A life-extending drug for people suffering from a fatal lung disease will be withheld from patients until they are on their DEATH BED.
The National Institute For Health and Clinical Excellence (NICE) announced on the day of the General Election that Pirfenidone would only be used on people suffering from Idiopathic Pulmonary Fibrosis (IPF) when they have 50-80% lung capacity left.
That means it will only be reserved for people with severe cases of IPF and NOT prescribed on the NHS for people in the early stages of this fatal lung condition.
The lung disease – which has no known cause or cure – has a prognosis worse than many cancers, causing a build-up of scar tissue in the lungs which makes them thick and hard and less able to take in oxygen.
A study from the British Lung Foundation (BLF) found approximately 32,500 people are currently living with the disease, which kills about 5,300 people a year.
Pirfenidone works by reducing lung fibrosis through downregulation of the production of growth factors and procollagens I and II.
In 2013, NICE recommended pirfenidone for patients with moderate IPF.
Without treatment, people with IPF on average only live for around two to five years from diagnosis.
Dr Penny Woods, Chief Executive of the BLF, said: “The decision today by NICE to continue denying some IPF patients access to a life-extending drug until their disease gets worse is extremely disappointing.
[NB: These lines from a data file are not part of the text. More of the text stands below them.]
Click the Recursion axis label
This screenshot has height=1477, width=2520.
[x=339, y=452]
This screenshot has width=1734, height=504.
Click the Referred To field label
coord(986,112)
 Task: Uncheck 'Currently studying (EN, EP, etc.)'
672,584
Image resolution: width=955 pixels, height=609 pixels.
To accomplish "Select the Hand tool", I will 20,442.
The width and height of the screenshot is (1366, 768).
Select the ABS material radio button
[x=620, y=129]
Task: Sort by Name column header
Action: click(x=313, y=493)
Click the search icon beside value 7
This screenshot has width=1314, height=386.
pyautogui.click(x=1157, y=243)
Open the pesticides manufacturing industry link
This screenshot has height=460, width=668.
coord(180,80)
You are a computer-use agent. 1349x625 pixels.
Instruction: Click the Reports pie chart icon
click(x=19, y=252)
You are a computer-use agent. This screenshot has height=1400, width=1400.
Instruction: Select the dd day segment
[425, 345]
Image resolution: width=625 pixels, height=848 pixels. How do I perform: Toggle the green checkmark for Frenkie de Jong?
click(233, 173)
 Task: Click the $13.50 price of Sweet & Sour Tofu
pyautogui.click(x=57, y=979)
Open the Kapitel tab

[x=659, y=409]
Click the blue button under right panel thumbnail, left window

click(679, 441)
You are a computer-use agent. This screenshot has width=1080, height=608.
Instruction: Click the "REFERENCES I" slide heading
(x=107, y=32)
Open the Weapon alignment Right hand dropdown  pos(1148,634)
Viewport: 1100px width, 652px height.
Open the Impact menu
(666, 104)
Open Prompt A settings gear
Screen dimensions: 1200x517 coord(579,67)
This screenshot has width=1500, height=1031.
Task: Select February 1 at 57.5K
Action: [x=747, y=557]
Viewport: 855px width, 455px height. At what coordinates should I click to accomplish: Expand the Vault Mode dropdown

“It is inhuman to require someone to slowly deteriorate and have a poorer quality of life before they can be treated – and a choice that defies all common sense.
“This is another example of where proven interventions for respiratory patients are not being prioritised.
“We need a taskforce for lung health to look at these issues across diseases, and put in place a five year strategy to improve outcomes for the 12 million people affected by lung disease in the UK.”
According to the NICE announcement, Pirfenidone is recommended as an option for treating idiopathic pulmonary fibrosis in adults only if:
– the person has a forced vital capacity (FVC) between 50% and 80% predicted
– the company provides pirfenidone with the discount agreed in the patient access scheme and
– treatment is stopped if there is evidence of disease progression (an absolute decline of 10% or more in predicted FVC within any 12-month period).
IPF is the commonest form of interstitial lung disease; a group of disorders characterised by inflammation or fibrosis of the interstitial space.
Although considered a rare disease, IPF has been becoming more common in both the UK and the US over the last 30 years.
During the last decade the condition has, in the UK, been responsible for approximately 5000 deaths a year – or put another way, 1 in every 100 deaths in the UK each year is due to IPF.
The disease tends to present with insidious onset breathlessness, which at first is only noticeable on exertion but which over time progresses to the point that most sufferers develop resting respiratory failure.